Tüm bu tüneller sayesinde; iki yakada da boğaz sahil yollarının tıkanmış damarlarını açacağız. Aynı zamanda trafik yoğunluğu üst seviyelerde olan D-100, 03 ve TEM otoyolunun yoğunluğunu azaltacağız. Göreve gelir gelmez, Göztepe-Çayırova güzergâhında 30 kilometrelik yan yol düzenlemesi yapacağız. Böylelikle Anadolu Yakasındaki D-100 güzergâhının yoğunluğunu azaltacağız. Aynı zamanda Tuzla, Pendik, Kartal, Maltepe, Ataşehir ilçelerine erişimi kolaylaştıracağız. 20 adet katlı kavşak ve 151 kavşak düzenleme planımızı hemen uygulamaya geçeceğiz. İstanbul’da fayda-maliyet analizi yaparak; ortaya koyacağımız projelerle Mahmutbey kavşağı gibi çok fazla trafik sıkışıklığı olan bölgeleri rahatlatacağız. Hizmet seviyesi düşük olan ve D100 karayolunda Trafik yoğunluğu oluşturan Ataköy Kavşağındaki tıkanıklığı ortadan kaldıracak projemizi ivedilikle hayata geçireceğiz. Böylece, D-100 Edirne-Ankara istikametlerindeki trafik akışı kesintisiz hale gelirken, Şirinevler ve Ataköy bağlantı kolları çok daha konforlu olacak”
“Esenler ve Harem otogarlarını taşıyacağız”
Esenler ve Harem otogarlarının taşıyacaklarını belirten Kurum, “İstanbul trafiğini olumsuz etkileyen Esenler ve Harem otogarlarını taşıyacağız. İki yakada 6 yeni lojistik merkezi kuracağız. Bu iki proje ile, kent içi trafiğinde bulunan yaklaşık 1 milyon ağır vasıta trafiğini şehrin çeperlerine taşımış olacağız. Planlı bir dağıtım modeliyle şehir içi ulaşımında seyahat süresini yüzde 20 düşüreceğiz. Biz, İstanbulluların evlerine, işlerine, okullarına mutlu bir şekilde ulaşmalarını istiyoruz. Bu nedenle filolarımıza her yıl 100 metrobüs ve 250 otobüs katacağız” şeklinde konuştu.

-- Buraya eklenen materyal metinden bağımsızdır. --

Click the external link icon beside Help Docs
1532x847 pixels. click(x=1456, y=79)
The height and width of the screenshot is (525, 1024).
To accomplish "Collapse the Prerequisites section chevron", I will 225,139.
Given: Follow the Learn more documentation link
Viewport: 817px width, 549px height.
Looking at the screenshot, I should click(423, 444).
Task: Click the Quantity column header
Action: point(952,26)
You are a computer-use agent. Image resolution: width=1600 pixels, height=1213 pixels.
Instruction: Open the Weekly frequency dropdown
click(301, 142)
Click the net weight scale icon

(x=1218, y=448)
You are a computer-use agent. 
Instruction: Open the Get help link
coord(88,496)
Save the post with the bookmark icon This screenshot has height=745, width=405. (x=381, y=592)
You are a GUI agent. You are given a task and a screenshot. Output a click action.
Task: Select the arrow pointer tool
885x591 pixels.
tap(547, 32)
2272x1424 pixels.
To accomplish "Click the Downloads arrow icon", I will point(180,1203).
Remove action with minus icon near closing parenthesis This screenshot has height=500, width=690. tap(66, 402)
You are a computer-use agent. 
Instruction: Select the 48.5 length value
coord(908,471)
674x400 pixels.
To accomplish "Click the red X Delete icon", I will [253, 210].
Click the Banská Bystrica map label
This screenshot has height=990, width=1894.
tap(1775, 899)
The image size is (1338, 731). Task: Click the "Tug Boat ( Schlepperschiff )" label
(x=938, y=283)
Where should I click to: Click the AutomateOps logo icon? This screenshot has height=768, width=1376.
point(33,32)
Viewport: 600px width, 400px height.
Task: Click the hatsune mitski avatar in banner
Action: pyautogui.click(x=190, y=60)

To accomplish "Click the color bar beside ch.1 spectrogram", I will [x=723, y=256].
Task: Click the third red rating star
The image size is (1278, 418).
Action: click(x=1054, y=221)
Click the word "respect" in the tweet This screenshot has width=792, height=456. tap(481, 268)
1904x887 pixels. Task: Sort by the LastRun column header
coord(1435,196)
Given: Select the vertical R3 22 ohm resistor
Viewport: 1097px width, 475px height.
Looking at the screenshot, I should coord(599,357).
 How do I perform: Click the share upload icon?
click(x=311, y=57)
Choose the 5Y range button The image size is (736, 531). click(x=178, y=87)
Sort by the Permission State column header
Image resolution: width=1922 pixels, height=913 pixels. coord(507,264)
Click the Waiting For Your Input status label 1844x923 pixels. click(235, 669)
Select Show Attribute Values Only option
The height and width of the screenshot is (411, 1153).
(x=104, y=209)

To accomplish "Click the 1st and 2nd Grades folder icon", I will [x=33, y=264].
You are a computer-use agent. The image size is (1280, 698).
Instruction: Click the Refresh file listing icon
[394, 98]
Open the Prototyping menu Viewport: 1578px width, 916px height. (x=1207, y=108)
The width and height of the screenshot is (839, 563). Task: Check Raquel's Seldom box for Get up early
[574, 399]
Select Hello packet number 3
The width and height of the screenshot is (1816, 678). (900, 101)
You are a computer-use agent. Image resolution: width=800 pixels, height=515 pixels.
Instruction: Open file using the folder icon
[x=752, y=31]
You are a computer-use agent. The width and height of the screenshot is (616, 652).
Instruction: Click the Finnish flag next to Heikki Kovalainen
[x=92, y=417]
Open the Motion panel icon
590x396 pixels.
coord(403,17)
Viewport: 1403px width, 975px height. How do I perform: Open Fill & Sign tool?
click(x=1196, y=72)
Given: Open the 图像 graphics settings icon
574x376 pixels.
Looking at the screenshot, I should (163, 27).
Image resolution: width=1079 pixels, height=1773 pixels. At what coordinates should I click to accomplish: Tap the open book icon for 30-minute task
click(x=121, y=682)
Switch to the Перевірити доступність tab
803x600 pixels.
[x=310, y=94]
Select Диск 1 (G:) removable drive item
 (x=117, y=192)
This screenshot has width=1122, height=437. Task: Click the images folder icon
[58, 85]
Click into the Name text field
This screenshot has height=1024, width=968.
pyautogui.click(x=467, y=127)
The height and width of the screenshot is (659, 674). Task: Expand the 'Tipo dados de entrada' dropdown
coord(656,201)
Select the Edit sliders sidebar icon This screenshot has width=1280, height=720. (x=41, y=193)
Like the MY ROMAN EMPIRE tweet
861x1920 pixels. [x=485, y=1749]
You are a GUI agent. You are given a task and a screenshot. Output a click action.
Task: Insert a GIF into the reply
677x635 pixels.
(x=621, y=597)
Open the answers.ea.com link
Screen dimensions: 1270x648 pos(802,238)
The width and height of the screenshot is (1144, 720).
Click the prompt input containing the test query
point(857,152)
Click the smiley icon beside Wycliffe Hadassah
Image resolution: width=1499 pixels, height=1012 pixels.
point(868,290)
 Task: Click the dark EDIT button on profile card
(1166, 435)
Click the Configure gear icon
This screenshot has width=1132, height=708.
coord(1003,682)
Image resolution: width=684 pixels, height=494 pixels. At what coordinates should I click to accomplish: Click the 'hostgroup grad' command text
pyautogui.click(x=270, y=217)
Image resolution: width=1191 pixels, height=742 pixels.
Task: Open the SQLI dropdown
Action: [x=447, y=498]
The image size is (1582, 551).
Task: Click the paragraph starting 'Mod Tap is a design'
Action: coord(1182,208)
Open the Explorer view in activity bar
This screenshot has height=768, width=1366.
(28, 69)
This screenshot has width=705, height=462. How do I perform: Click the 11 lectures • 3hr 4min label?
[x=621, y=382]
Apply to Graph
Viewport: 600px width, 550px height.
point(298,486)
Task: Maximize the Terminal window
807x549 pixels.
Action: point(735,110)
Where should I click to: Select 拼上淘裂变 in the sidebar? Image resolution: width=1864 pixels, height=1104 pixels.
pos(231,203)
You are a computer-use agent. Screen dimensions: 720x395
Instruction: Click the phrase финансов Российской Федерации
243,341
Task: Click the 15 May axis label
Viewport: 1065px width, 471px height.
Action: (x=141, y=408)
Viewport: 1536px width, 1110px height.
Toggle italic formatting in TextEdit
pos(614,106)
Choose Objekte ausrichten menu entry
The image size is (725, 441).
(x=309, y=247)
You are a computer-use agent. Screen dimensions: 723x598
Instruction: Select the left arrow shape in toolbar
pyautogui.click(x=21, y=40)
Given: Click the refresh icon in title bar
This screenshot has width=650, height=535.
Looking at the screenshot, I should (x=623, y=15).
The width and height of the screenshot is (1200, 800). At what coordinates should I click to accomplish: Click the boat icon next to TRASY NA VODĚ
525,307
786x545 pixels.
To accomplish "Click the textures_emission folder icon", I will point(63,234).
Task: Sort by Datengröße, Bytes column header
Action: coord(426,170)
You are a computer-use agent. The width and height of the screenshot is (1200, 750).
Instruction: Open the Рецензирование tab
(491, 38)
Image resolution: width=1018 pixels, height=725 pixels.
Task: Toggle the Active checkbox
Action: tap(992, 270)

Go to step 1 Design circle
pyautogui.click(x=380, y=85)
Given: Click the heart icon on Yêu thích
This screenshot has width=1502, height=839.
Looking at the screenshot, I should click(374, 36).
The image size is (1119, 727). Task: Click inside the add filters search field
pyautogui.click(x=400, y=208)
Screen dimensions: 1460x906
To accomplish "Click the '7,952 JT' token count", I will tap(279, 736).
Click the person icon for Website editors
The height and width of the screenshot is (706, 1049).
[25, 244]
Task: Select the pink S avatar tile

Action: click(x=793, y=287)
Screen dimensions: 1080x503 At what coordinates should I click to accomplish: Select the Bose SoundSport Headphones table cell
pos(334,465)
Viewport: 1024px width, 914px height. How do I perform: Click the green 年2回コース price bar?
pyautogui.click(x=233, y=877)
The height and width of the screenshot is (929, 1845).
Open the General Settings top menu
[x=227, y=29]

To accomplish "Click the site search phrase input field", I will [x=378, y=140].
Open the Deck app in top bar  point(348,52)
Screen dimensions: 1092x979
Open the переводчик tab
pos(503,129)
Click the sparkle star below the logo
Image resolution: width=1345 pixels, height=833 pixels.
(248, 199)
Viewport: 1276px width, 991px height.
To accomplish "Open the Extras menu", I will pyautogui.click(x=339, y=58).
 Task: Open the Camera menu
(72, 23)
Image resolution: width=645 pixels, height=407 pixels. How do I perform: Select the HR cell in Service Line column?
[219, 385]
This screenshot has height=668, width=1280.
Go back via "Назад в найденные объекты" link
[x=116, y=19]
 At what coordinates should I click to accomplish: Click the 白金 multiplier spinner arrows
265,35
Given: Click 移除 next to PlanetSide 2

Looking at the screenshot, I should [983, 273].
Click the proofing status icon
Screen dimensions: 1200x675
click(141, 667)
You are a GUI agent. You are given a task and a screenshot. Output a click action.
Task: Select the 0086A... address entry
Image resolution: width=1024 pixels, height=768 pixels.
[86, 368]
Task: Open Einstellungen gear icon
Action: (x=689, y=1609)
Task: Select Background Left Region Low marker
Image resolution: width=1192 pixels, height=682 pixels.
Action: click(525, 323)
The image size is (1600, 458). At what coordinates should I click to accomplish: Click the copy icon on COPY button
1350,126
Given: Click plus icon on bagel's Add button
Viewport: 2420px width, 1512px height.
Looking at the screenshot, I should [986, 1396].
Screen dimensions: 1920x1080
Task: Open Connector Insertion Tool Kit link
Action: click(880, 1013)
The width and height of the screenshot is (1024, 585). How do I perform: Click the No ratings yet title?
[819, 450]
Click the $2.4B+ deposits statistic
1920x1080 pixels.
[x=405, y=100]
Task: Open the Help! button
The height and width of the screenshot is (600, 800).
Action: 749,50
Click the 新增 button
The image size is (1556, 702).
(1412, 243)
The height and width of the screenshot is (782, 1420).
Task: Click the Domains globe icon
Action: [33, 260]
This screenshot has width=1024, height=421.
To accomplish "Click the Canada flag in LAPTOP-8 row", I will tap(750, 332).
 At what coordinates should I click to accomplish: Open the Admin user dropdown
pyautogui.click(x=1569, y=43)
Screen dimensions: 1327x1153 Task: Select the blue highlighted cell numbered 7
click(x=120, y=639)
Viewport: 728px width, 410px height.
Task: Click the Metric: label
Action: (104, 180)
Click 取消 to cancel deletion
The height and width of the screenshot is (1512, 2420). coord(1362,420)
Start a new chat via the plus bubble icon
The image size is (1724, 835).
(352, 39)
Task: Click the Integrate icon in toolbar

“Silivri’ye Metrobüs geliyor”
Mevcut metrobüs hattını uzatacaklarını söyleyen Kurum, konuşmasını şöyle sürdürdü:
“Buradan da müjdemizi veriyoruz. Evet, Silivri’ye Metrobüs geliyor! Amacımız İstanbul’da şehrin her yanına aynı hizmetleri götürmek, şehrin merkezindeki yoğunluğu olabildiğince çeperlere taşımaktır! Bu hedefle de; D-100 karayolunu düzenleyerek metrobüs hattımızı TÜYAP - Silivri hattına kadar uzatacağız”
“250 bin araçlık otopark kazandıracağız”
İstanbul’un otopark sorununa ilişkin adımlar atacaklarının altını çizen Kurum, “Sokaklarımızı, otopark olmaktan kurtaracağız. İstanbul’umuza ilk 5 yılda; üstü park altı otopark olacak, vatandaşımızın arabasını bırakarak toplu ulaşıma bağlantı kuracağı tam 250 bin araçlık otopark kazandıracağız.
İSPARK’ın durumu ortada. Bu kurum liyakatsiz ellerde kötü yönetildiği için zarar ediyor.
Aracını evinin önüne park eden insanlardan bile para aldığı halde zarar ediyor. Ama kimse şüphe etmesin biz bu kurumu da ayağa kaldıracağız. Buradan da söz veriyoruz. Biz göreve gelir gelmez, kendi evinin önüne aracını park eden vatandaşlarımızdan; gece gündüz kesinlikle bir lira bile park ücreti almayacağız. Aynı zamanda; İSPARK’ta uygulanan tarifelerde tam yüzde 25 oranında indirim yapacağız! Vatandaşımız için; ilk yarım saati ücretsiz yapacağız” ifadelerini kullandı.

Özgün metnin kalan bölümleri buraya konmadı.